This setup produces two very interesting conclusions.

  1. Highly modular networks perform better. The additional constraint of minimizing connection costs produces a population of networks that, on average performs better in a P&CC setting than in a less constrained PA setting. This is driven by the true engine of the paper: if you take only high-performing network, you will notice that they tend to have an inverse correlation between cost and modularity. Non-modular high performing networks also evolve: in a P&CC environment, the evolutionary pressure on cost combines to that on performance and kills those off. The result is that, on average, high-performing networks (which are also high modularity, hence low cost) perform better in P&CC than in PA.
  2. Highly modular networks are more evolvable. Clure took perfect performance networks from an environment where the task is L-AND-R to one where it is L-OR-R (simulating mutated environmental conditions). At the same time, he did not change the PA/P&CC evolutionary constraints, letting networks evolved under one set of constraints continue to be subject to the same set of constraints, but under new environmental conditions. Result: modular networks evolved under P&CC took a smaller number of generations to adapt to the new task.

The question here is what this means for networks representing online communities. We have a structural conclusion, “modular networks are more efficient”, that makes intuitive sense because you might get clusters of people working on a subset of a problem, receiving inputs and passing outputs to other clusters through only few edges. We have also an evolutionary conclusion, “evolution produces modularity” that is unlikely to carry through. In the social world, the effect of evolutionary forces is weak, if not negligible: costs are low, and natural selection too slow.

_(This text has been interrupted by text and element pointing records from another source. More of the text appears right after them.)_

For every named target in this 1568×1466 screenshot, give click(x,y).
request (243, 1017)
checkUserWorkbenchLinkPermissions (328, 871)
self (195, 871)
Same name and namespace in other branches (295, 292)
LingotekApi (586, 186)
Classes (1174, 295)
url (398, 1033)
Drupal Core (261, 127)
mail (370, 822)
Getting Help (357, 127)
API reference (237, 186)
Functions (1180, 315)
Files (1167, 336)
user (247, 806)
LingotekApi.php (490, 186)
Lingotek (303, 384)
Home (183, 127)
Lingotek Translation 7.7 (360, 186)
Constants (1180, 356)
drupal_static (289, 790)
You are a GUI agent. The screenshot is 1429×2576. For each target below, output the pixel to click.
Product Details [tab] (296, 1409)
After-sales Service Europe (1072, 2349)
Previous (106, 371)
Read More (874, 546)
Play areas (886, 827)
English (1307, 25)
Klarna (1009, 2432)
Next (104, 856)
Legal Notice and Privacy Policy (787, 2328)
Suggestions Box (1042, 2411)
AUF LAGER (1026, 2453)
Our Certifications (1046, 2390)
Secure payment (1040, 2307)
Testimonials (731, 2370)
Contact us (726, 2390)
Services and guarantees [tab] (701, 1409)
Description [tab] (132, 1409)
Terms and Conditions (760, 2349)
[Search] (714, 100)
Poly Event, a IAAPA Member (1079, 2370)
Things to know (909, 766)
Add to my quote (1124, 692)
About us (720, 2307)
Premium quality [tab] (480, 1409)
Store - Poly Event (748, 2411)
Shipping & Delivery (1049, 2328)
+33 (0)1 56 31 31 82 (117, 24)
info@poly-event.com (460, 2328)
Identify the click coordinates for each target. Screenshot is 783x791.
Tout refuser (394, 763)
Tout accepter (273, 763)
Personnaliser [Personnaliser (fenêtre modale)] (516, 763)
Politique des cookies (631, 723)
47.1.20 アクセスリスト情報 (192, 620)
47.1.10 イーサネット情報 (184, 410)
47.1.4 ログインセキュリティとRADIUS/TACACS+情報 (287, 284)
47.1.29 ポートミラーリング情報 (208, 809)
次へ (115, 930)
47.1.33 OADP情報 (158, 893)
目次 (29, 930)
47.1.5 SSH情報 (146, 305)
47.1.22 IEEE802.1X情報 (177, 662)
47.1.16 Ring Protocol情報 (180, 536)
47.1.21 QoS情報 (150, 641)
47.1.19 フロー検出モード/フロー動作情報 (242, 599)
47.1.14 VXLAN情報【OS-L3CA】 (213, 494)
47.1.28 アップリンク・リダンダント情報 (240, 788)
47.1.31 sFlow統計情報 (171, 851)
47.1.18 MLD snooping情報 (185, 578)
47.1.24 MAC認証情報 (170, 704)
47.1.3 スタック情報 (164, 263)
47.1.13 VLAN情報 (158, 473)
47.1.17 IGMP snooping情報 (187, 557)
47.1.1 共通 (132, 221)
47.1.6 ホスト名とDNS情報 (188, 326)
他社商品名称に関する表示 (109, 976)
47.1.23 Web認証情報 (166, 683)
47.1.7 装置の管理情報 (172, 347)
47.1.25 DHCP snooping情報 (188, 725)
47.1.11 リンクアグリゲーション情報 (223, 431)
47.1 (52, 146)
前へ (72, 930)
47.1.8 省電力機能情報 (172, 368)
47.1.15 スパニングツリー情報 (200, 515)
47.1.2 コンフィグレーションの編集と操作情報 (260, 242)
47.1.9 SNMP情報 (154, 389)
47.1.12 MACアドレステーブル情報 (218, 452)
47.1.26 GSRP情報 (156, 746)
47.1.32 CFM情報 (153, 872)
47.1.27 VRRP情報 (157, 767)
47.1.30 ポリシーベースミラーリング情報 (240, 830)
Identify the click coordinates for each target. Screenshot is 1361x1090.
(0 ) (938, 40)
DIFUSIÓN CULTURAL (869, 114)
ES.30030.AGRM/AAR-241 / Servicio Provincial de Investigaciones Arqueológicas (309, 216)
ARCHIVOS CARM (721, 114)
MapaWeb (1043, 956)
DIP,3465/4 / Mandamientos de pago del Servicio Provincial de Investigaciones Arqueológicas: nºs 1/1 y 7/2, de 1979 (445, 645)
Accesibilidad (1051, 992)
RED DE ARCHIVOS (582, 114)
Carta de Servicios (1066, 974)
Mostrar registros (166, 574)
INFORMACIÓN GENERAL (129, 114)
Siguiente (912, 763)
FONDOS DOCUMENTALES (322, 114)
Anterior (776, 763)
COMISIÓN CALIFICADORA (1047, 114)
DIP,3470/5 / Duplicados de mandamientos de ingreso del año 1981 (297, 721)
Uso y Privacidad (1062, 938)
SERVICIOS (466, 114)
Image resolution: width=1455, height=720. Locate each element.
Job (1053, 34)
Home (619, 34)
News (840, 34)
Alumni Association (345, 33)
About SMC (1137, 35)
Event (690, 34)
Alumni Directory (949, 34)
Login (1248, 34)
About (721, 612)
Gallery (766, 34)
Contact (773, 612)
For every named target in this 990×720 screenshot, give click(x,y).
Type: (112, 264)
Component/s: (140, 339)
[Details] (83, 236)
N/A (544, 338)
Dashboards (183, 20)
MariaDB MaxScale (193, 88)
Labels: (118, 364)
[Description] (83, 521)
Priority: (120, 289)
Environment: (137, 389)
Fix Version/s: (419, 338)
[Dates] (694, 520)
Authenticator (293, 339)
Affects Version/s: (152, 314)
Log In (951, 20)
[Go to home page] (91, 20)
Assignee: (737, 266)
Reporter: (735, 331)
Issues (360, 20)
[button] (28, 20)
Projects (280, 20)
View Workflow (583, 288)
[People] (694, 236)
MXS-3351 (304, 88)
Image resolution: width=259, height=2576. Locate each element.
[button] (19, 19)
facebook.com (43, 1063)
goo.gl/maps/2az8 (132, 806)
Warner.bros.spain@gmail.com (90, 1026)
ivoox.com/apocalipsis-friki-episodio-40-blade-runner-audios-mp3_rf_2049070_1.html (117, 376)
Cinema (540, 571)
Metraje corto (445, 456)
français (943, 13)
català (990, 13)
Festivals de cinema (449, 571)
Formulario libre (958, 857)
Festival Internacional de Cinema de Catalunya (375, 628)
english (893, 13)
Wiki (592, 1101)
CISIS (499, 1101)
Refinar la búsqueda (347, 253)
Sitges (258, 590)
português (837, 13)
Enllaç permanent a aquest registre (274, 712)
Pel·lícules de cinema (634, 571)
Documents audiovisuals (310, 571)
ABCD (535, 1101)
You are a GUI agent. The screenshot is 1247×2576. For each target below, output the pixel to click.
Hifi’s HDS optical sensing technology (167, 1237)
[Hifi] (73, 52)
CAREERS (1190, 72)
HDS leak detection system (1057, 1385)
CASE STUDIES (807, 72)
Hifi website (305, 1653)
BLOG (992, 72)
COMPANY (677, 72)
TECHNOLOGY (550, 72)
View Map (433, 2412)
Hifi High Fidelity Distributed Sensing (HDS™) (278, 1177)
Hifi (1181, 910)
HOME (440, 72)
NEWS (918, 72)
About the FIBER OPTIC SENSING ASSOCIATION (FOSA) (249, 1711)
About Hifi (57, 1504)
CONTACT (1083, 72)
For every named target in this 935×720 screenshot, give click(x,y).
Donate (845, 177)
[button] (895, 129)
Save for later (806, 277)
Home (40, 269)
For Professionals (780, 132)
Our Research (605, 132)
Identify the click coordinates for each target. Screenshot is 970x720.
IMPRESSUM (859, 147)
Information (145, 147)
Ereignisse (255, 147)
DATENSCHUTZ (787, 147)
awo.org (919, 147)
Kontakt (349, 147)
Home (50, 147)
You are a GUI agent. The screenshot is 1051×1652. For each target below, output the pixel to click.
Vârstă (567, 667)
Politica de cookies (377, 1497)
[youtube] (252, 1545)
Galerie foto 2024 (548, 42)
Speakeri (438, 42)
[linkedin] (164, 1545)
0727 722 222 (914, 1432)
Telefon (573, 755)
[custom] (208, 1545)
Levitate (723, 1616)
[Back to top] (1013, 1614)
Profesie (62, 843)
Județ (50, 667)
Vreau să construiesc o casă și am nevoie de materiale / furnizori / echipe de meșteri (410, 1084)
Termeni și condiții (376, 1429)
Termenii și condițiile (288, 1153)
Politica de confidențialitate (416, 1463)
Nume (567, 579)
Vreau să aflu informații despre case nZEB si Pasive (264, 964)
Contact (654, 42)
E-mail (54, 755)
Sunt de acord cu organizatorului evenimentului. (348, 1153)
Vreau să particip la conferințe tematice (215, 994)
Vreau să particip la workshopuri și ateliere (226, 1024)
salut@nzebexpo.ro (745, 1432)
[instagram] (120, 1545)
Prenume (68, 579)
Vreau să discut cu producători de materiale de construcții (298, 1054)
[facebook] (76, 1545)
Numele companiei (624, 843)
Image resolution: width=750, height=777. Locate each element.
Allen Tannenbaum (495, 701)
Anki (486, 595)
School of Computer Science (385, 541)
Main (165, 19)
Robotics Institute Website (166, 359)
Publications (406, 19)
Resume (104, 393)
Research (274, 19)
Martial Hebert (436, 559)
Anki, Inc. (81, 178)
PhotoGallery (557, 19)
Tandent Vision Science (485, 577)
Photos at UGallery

You might conceivably turn the problem around and instruct public authorities to somehow emulate evolution, supporting communities with more efficient configuration of users and dropping out of the less efficient ones. Alternatively, you could take a during-life learning perspective rather than an evolutionary one, and ask community managers and moderators (not funding agencies!) to “teach” networks efficient configurations.

Another note is important for me, though very marginal for the paper: levels of Q around 0.4 are considered “high”. And the Edgeryders induced conversation network is up at 0.47!